● **TRY IT**
Return each line of the listing in which the word "Copy" appears.
TASK MATERIAL: Begin
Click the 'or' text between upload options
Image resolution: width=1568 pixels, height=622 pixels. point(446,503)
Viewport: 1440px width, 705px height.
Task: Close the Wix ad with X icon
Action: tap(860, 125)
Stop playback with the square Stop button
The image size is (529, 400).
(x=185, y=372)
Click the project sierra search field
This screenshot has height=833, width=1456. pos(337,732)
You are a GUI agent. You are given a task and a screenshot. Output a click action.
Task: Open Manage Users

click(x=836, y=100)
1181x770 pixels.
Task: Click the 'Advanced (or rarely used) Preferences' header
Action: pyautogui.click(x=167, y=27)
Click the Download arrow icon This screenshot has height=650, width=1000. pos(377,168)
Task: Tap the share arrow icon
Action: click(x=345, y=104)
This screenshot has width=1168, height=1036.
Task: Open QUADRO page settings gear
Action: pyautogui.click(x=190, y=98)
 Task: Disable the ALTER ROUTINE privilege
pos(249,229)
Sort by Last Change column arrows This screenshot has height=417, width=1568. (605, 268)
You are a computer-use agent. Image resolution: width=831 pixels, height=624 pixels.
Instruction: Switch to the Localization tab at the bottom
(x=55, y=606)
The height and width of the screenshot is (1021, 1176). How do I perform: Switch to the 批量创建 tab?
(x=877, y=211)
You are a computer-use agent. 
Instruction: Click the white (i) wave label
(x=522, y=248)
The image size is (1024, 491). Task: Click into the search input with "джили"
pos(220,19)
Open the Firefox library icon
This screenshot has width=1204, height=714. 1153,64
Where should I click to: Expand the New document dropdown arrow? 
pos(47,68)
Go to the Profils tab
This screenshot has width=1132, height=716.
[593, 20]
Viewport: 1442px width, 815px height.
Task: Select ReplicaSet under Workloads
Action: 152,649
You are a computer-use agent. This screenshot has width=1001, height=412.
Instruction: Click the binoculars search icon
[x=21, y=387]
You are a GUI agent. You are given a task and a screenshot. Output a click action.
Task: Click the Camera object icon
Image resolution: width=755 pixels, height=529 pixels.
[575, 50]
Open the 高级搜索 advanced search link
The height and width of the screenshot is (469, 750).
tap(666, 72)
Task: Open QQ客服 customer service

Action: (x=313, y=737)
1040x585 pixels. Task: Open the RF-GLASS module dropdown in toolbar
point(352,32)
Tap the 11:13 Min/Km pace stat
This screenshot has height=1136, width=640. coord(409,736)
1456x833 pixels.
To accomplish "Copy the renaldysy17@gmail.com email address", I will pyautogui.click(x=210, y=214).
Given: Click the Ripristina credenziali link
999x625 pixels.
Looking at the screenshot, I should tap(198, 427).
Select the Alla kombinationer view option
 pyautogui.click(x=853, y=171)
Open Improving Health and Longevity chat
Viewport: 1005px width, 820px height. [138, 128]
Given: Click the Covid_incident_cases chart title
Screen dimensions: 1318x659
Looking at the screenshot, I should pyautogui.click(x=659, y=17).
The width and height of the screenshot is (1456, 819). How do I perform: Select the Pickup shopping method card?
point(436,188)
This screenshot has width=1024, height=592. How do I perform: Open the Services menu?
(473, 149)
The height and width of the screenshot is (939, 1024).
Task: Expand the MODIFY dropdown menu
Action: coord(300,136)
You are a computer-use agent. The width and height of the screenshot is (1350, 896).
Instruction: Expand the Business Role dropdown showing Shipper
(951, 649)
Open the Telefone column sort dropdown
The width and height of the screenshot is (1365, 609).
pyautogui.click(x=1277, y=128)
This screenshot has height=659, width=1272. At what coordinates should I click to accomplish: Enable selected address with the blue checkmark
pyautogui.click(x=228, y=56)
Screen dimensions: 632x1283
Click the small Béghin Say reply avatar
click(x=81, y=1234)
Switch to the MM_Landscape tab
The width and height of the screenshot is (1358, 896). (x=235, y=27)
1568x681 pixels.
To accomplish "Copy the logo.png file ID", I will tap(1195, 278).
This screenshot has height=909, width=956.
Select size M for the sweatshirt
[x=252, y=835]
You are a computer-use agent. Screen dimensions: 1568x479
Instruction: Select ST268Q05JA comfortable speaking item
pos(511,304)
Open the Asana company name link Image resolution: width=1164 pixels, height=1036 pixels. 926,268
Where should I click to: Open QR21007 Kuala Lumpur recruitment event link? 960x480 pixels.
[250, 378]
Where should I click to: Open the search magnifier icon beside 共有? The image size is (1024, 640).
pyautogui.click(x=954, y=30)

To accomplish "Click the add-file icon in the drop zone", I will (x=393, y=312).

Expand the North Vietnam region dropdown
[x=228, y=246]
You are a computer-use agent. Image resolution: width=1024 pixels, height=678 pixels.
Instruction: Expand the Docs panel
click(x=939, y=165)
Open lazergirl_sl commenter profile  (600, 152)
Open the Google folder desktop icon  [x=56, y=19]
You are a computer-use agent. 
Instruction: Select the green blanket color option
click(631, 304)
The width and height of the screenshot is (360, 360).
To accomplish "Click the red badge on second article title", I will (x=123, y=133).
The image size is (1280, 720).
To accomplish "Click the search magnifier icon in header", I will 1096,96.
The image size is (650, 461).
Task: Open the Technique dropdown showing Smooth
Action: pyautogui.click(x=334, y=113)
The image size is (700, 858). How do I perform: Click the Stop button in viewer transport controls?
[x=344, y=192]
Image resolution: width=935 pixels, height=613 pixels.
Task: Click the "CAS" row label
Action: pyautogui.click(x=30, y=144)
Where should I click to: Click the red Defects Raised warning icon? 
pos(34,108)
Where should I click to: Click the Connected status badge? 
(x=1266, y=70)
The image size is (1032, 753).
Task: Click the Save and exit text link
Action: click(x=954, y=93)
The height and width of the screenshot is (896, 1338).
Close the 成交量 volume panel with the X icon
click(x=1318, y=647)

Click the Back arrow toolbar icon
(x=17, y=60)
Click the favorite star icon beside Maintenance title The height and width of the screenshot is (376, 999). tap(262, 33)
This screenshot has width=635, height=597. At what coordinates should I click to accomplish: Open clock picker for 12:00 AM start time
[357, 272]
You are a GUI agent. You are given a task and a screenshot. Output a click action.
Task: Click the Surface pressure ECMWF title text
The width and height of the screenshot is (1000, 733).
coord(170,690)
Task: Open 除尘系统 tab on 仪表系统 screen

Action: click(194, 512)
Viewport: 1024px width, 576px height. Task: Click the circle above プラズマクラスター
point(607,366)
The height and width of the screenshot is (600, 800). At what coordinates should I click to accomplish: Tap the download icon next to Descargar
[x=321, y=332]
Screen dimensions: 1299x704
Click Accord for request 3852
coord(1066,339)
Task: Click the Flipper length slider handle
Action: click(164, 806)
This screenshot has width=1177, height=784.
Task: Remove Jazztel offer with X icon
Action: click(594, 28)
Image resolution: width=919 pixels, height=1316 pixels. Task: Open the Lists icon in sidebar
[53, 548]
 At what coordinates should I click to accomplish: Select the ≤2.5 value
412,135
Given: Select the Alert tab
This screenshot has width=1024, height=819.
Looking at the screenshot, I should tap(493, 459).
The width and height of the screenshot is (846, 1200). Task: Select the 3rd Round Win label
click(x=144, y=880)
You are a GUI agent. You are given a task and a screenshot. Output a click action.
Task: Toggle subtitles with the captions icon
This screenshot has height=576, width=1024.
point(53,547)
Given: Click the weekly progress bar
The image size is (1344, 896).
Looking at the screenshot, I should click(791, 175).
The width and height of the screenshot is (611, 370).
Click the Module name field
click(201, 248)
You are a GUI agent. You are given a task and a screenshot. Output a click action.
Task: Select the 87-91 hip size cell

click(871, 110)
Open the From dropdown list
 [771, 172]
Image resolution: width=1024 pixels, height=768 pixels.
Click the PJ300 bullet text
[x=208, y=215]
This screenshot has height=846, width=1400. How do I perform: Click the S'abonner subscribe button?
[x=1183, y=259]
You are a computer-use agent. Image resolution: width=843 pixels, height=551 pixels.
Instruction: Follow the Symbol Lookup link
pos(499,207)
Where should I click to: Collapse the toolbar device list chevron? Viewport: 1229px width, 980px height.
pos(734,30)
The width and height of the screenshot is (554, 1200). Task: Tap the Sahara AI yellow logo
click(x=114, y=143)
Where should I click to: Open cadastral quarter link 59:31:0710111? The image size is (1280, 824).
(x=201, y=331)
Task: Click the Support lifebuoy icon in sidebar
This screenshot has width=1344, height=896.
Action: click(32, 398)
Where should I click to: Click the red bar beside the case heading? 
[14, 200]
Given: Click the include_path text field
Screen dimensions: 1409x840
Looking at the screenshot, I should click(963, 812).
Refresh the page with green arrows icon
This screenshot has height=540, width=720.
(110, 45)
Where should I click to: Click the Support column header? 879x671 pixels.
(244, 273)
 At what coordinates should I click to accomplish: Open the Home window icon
TASK MATERIAL: End
● **WORKED SOLUTION**
To accomplish "Copy the renaldysy17@gmail.com email address", I will pyautogui.click(x=210, y=214).
To accomplish "Copy the logo.png file ID", I will tap(1195, 278).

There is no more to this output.